A Life in Pieces: The Making and Unmaking of Binjamin Wilkomirski

Blake Eskin




W W Norton & Co Inc

Publication Date:




A searing account of the rise and fall of the author of Fragments, told by a descendant of the Wilkomirskis of Riga.
In 1997, Binjamin Wilkomirski came to New York to read from his prize-winning Holocaust memoir Fragments: Memories of a Wartime Childhood, raise money for the US Holocaust Memorial Museum, and meet his perhaps-relatives, the Wilburs (once Wilkomirskis). The Wilburs—and the world—embraced Binjamin as a humanitarian whose eloquent and haunting tale of childhood stood for untold others. A year later, however, Binjamin was publicly accused of being a gentile impostor.
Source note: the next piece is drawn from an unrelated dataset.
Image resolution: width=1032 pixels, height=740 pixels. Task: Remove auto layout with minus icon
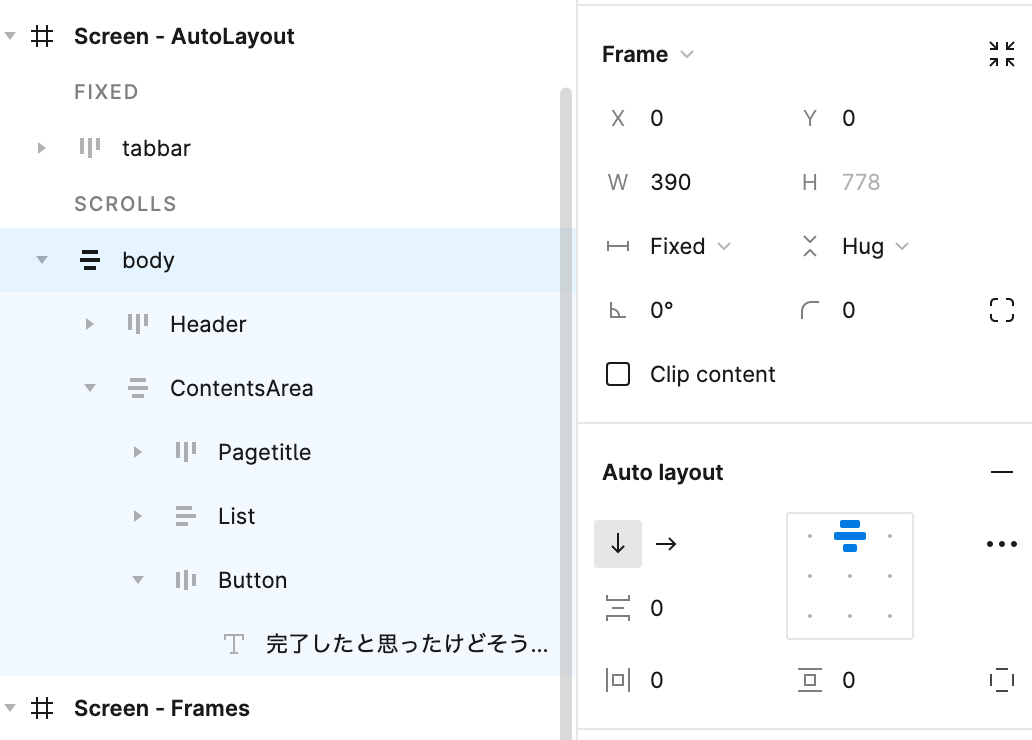pos(1001,472)
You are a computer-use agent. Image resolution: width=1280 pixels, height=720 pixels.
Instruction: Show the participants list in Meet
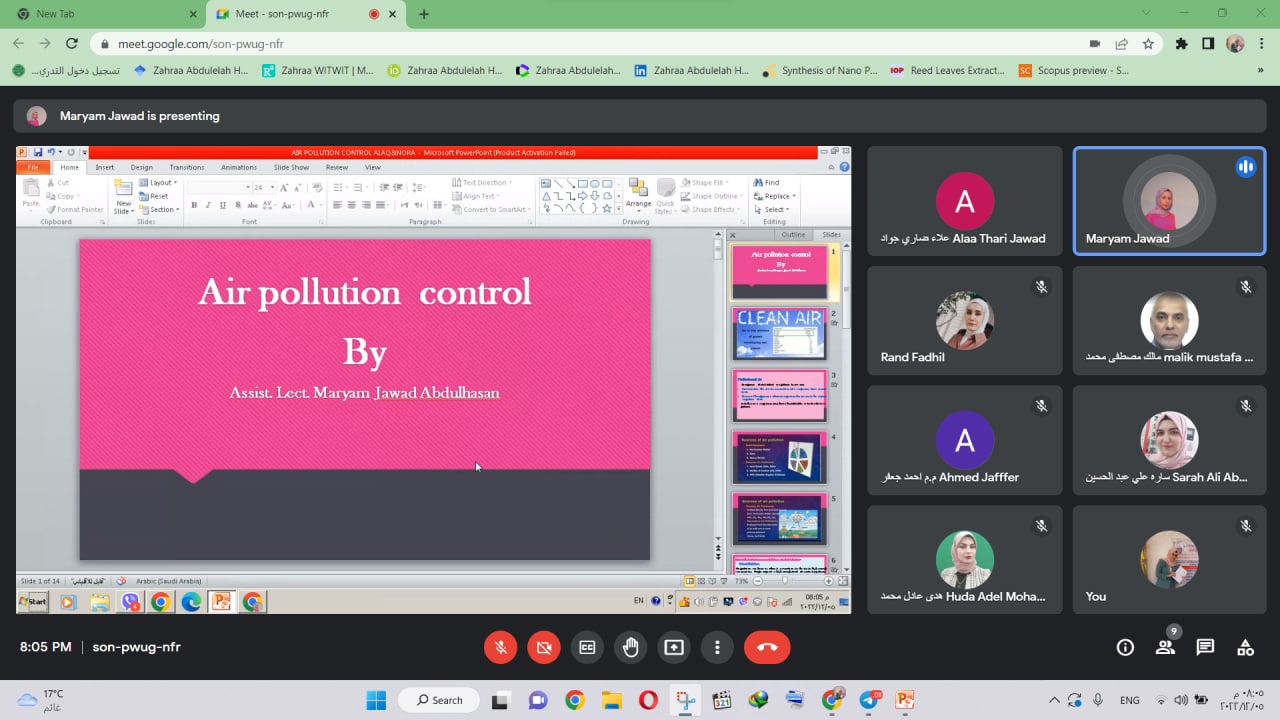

He insisted his memories outweighed the documents against him but proclaimed, "Nobody has to believe me." Journalist and presumed cousin Blake Eskin recounts the dispute through riveting reportage and memoir, interviewing Binjamin's acquaintances and visiting Riga in search of actual Wilkomirskis. The reactions of the media, the child-survivor community, and the Wilburs themselves shed light on debates about the reliability of memory, the nature of identity, and the uses and misuses of history. 7 b/w photographs.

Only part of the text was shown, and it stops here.